When the HPA recommends a new desired replica count, it doesn’t just look at the very last metric value. It looks at all the recommended values from inside this window and chooses the one that ensures stability. For scale-ups, it takes the maximum recommendation from the window. This is a “better safe than sorry” approach. If we had a massive traffic spike 10 seconds ago and a slightly smaller one now, we scale to handle the massive spike. We’re protecting against the worst-case scenario.

For scale-downs, it takes the minimum recommendation. This is profoundly important. It means the HPA has to be convinced, for the entire duration of the window, that scaling down is safe. A single metric sample suggesting a scale-down isn’t enough; it has to be a sustained trend. This saves you from scaling down too aggressively just because of a momentary dip in traffic.

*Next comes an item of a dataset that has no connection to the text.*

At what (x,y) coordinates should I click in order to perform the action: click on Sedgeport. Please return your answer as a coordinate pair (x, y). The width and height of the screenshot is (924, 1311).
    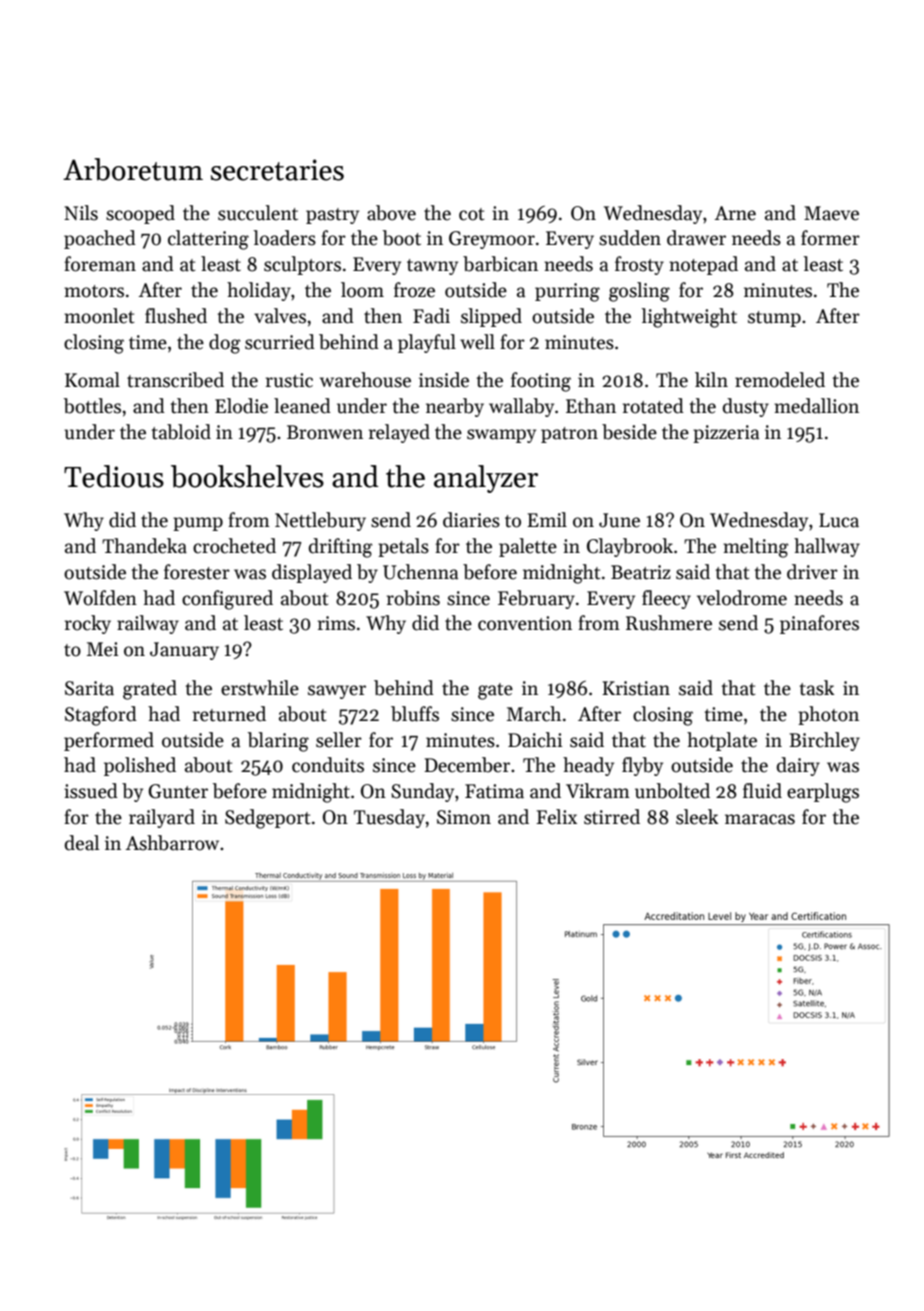
    Looking at the image, I should click on (268, 819).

Here’s what this looks like in the YAML. The scaleUp and scaleDown stanzas are where the magic happens.

apiVersion: autoscaling/v2
kind: HorizontalPodAutoscaler
metadata:
  name: my-app-hpa
spec:
  scaleTargetRef:
    apiVersion: apps/v1
    kind: Deployment
    name: my-app
  minReplicas: 3
  maxReplicas: 100
  behavior:
    scaleUp:
      stabilizationWindowSeconds: 60
      policies:
        - type: Pods
          value: 4
          periodSeconds: 15
    scaleDown:
      stabilizationWindowSeconds: 300  # A much longer, more cautious window
      policies:
        - type: Percent
          value: 10
          periodSeconds: 60

Policies: The Rate Limiter

Policies are the other half of the equation. While the stabilization window decides which recommendation to trust, policies dictate how quickly we can act on it. They are a rate-of-change limiter.

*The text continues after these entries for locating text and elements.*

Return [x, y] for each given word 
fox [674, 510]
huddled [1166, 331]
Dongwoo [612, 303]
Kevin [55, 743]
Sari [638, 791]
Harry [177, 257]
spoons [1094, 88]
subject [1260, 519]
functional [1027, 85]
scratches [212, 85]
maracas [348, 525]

In the scaleUp policy above, I’ve set it to allow adding a maximum of 4 pods every 15 seconds (type: Pods). Even if the stabilization window calculation says we need to jump from 10 to 50 pods right now, the policy will break that into smaller, less jarring steps. We’ll go 10 -> 14 -> 18… and so on. This prevents a “thundering herd” of new pods all starting at once and overwhelming your cluster’s resources (and your application’s initialization routines).

The scaleDown policy uses type: Percent, which is generally wiser for reducing capacity. It will only remove a maximum of 10% of the current replicas every 60 seconds. If you have 100 pods, it will remove 10 at a time, not 50. This is a fantastic safety net. If your metrics are wrong or there’s a brief fluctuation, you only lose a small percentage of your capacity, not half your fleet. It’s the difference between a controlled bleed and an amputation.

Why The Defaults Are The Way They Are (And When to Change Them)

The Kubernetes designers actually got this pretty right. The default scaleDown stabilization window is 5 minutes (300s), and it uses a percentage-based policy. This is because the cost of a bad scale-down decision is usually much higher than a bad scale-up decision. A bad scale-up costs you a bit of extra money for a few minutes. A bad scale-down can cause immediate latency spikes and dropped requests.

You should tighten these settings (shorter windows, higher pod/percent values) if your application is truly, predictably stateless and starts up in milliseconds. Think of a simple HTTP proxy. You can afford to be more aggressive.

You should loosen them (longer windows, lower percent values) for applications with slow startup times, warm-up caches, or long-lived connections. If your pod takes 90 seconds to be ready, scaling down 50% of them in one go is a fantastic way to have a very bad time. The default 5-minute window is a great starting point for these stateful-ish workloads. It gives connections time to drain and new pods time to warm up before more are removed.

The key takeaway? Don’t just rely on the defaults. Think about your app’s personality—is it a jittery, stateless sprinter or a heavy, stateful marathoner?—and configure the HPA’s behavior accordingly. It’s the difference between a smooth ride and a series of uncontrollable jerks.